WORK INSTRUCTIONS: Going down the data below, set down exactly the line with "This screenshot has width=728, height=370." and each line after it through the line with "Given: Click the user avatar icon"; no other lines.

INPUT:
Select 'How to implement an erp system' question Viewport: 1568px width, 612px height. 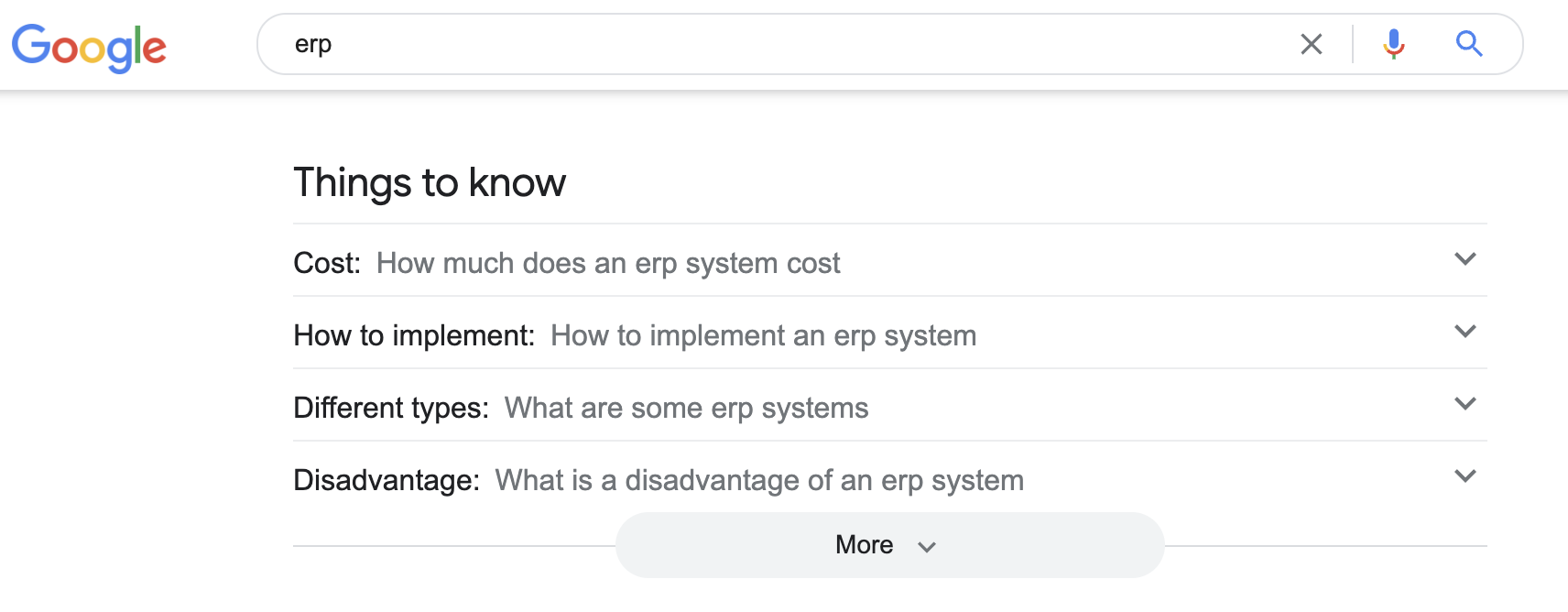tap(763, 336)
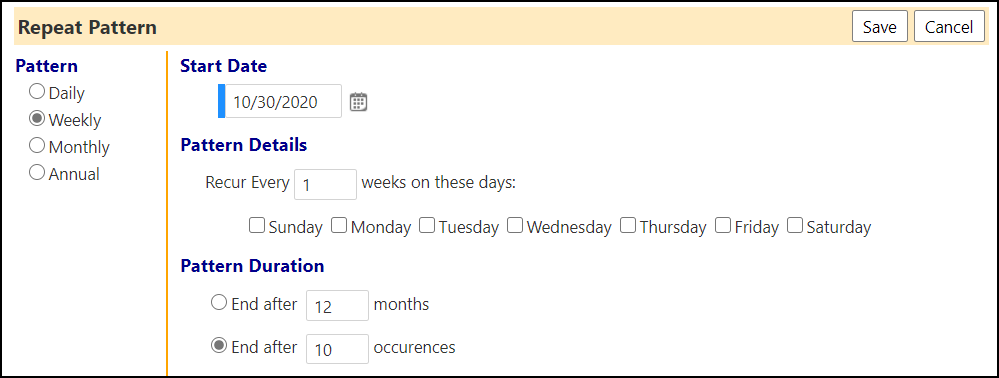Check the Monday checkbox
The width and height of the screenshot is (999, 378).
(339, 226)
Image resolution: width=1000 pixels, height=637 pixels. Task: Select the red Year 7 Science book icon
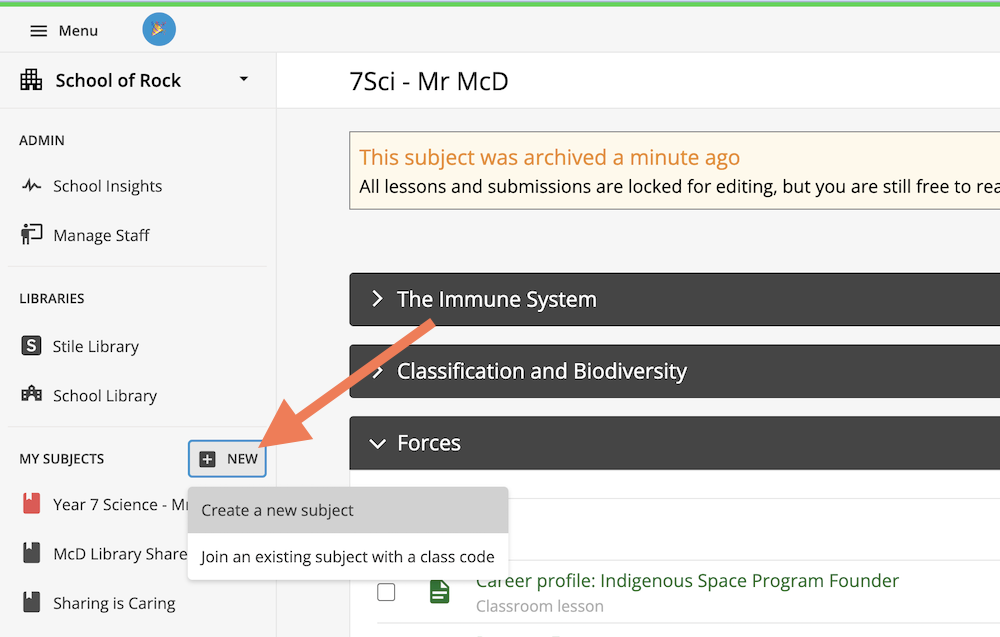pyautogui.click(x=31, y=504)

...

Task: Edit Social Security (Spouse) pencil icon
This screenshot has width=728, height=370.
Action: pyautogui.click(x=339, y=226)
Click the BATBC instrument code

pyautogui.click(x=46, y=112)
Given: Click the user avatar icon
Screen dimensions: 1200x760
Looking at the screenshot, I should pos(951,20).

WRITTEN SOLUTION:
This screenshot has width=728, height=370.
Action: pyautogui.click(x=339, y=226)
Click the BATBC instrument code

pyautogui.click(x=46, y=112)
Given: Click the user avatar icon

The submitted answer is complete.